EXTRACTED RECORDS:
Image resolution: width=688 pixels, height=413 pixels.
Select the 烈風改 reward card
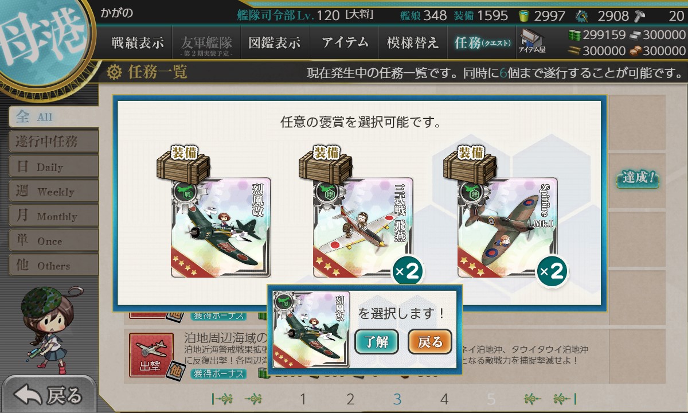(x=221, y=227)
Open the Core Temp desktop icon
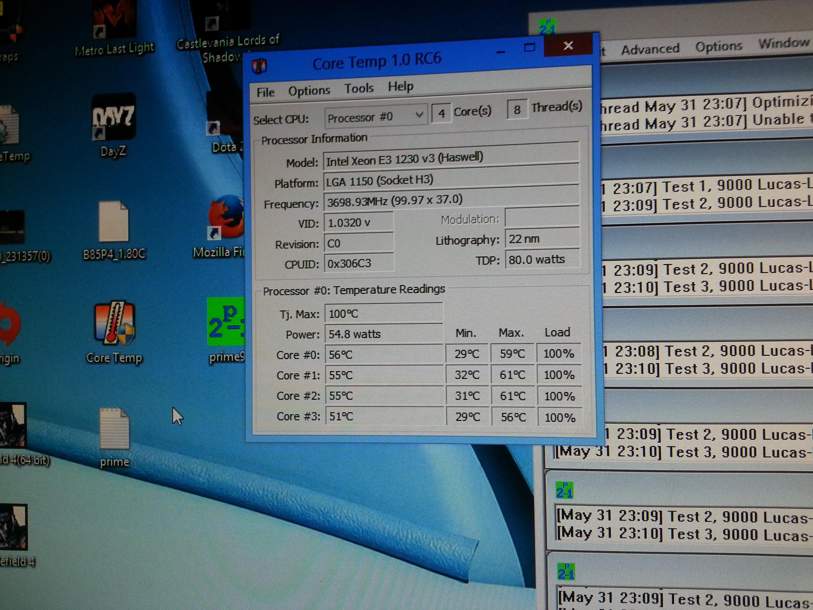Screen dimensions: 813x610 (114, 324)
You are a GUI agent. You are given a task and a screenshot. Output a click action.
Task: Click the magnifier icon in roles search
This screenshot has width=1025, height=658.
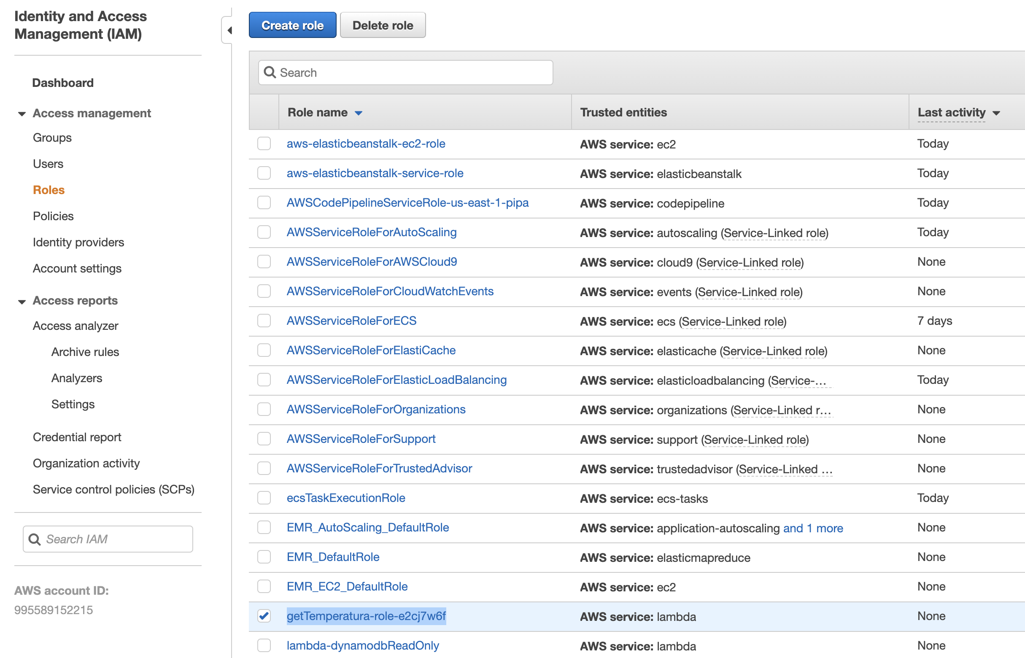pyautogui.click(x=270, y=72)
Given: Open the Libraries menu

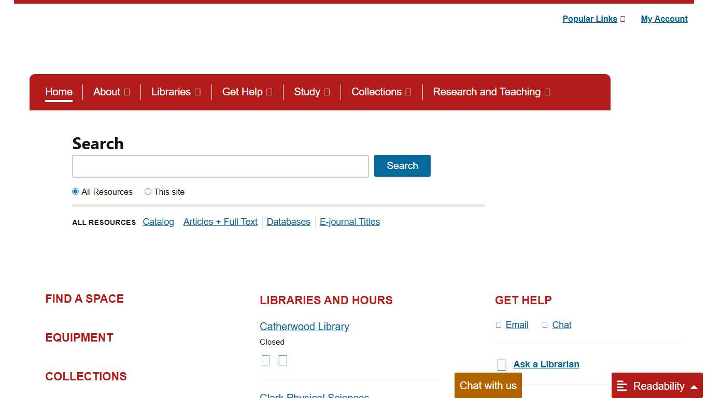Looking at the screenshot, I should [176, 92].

WHAT NEEDS TO BE DONE:
Reproduce every line of the material above word for word, leaving out the pictures.

SOLVED PROBLEM:
Image resolution: width=688 pixels, height=413 pixels.
Select the 烈風改 reward card
(x=221, y=227)
Open the Core Temp desktop icon
Screen dimensions: 813x610 (114, 324)
You are a GUI agent. You are given a task and a screenshot. Output a click action.
Task: Click the magnifier icon in roles search
This screenshot has width=1025, height=658.
pyautogui.click(x=270, y=72)
Given: Open the Libraries menu

Looking at the screenshot, I should [176, 92].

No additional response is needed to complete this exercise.